Daisy Hernández, an associate professor of creative writing at Northwestern University, at home in Chicago on Jan. 23, 2026. (Terrence Antonio James/Chicago Tribune)
Hernández, who is 50, came of age in New Jersey in the 1970s and 1980s, “silently recording my mother’s stories about citizenship,” she writes. She told me: “I grew up hyper aware of citizenship, always hearing whispers about documents, papeles. My friends and family were from Peru, Mexico, Argentina, Guatemala — basically, the United Nations of Latinos in Jersey — and the adults were afraid to talk openly about this.” As a child, she thought every American mother sat down their children and explained they were citizens. Her acclaimed 2014 memoir “A Cup of Water Under My Bed” is partly about recognizing she is bisexual, and partly about the hopes and fears of an immigrant family, serving as a “child translator” for her parents, eventually realizing: “Nothing is more vulnerable than the words in our mouths, because nothing has more power.”
Her parents were allowed into the country in the ‘60s and ‘70s, periods when doors to citizenship felt relatively wider. In “Citizenship,” she remembers turning 11 in 1986, the year President Ronald Regan signed the Immigration Reform and Control Act, giving legal status and new paths to citizenship to 3 million immigrants. Gracefully, without leaning into some flatfooted metaphor for the famous promise etched into the Statue of Liberty, Hernández writes of how her family spoke often of “invitations,” to visit a friend in New Jersey, to have a cup of coffee, to meet a man (which leads to her parents’ marriage). The rest of the book, in a sense, is an act of wondering 40 years later:
How did we get here?
“My parents were very much part of a generation that had a lot of faith in the country,” she said, “that once you were a citizen it was yours for life and that’s it. My cousins were very much ‘Get at the back of the line’ if you were a new immigrant. My father was very upset that I protested Trump. He always voted Republican. He was also profoundly mired in his own racism and made his attachment to white supremacy clear from when I was young. He spent the eight years of Obama listening intensely to radio shows in Spanish full of racial hatred. He was incredibly grateful for his citizenship, albeit aspiring to a whiteness that was always going to be elusive. He was very much like everyone in my family. It would have never, never, never occurred to them that none of this would matter — I think he would have been surprised, confused and disappointed now.”
Hogarth
“Citizenship: Notes on an American Myth” by Daisy Hernández, publishing Feb. 17. (Hogarth)
As for her mother, she never did donate that $1,000.

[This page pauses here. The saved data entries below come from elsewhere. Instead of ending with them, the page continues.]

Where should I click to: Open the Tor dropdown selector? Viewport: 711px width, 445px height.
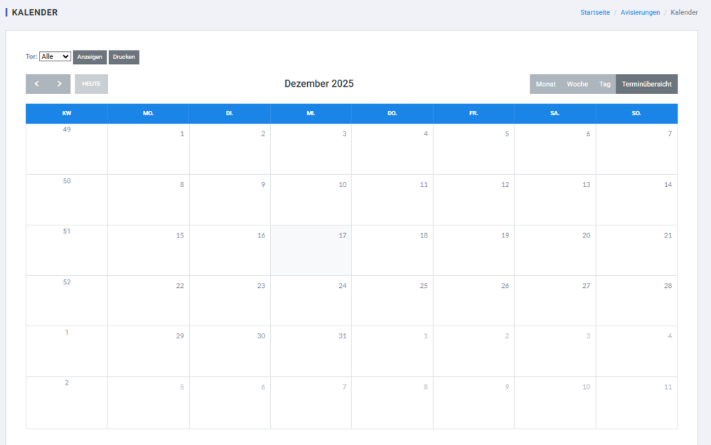coord(55,57)
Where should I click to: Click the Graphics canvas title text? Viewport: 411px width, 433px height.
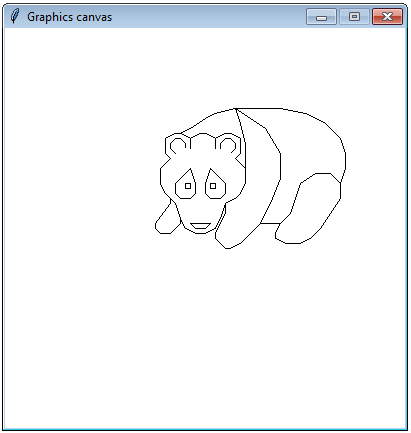point(69,17)
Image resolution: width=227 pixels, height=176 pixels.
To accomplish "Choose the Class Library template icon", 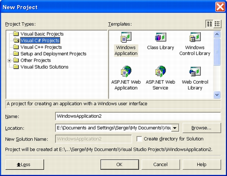I will (160, 37).
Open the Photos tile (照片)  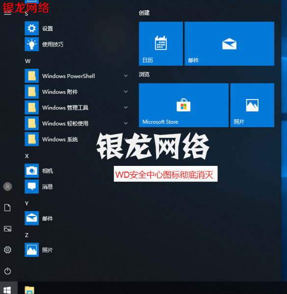click(252, 105)
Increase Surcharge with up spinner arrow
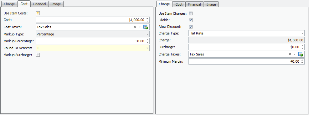309x115 pixels. 302,46
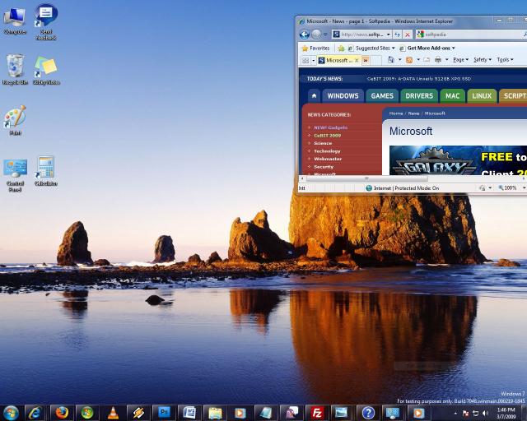Open FileZilla from the taskbar
This screenshot has width=527, height=421.
click(316, 412)
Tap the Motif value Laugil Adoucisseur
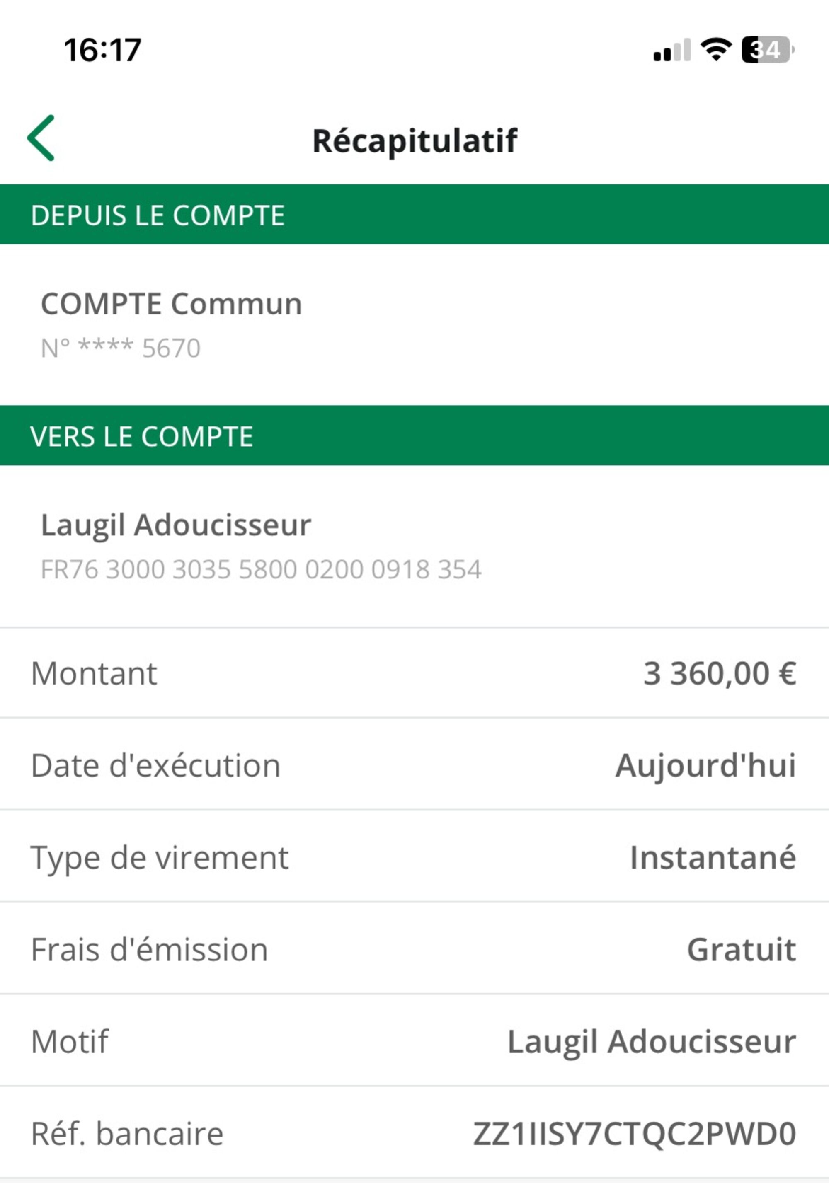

“I don’t think she was against sending money because it was Trump — she was against sending money to any politician. She voted for Trump last year. She has a lot of regrets. She would generally follow the political impulses of my father, so it’s been a process watching her come to her own conclusions. She asked me: ‘But why are they so cruel?’”
Last month, using her mother’s background, Hernández received dual citizenship with Colombia. “I went to the Chicago consulate. I’m not worried for myself. I spent years thinking about citizenship before this book and was fascinated with the experience of (dual citizenship). But I’m also a political writer and Latina. I believe in fighting the good fight. I want to stay. That said, I see the possibility of a fascist government here for more than four years and would like to choose between imprisonment and going elsewhere.
“The truth is, it’s a shock to my system, having grown up with immigrants who believed U.S. citizenship was the only citizenship you’d ever want. But it’s just not true anymore.”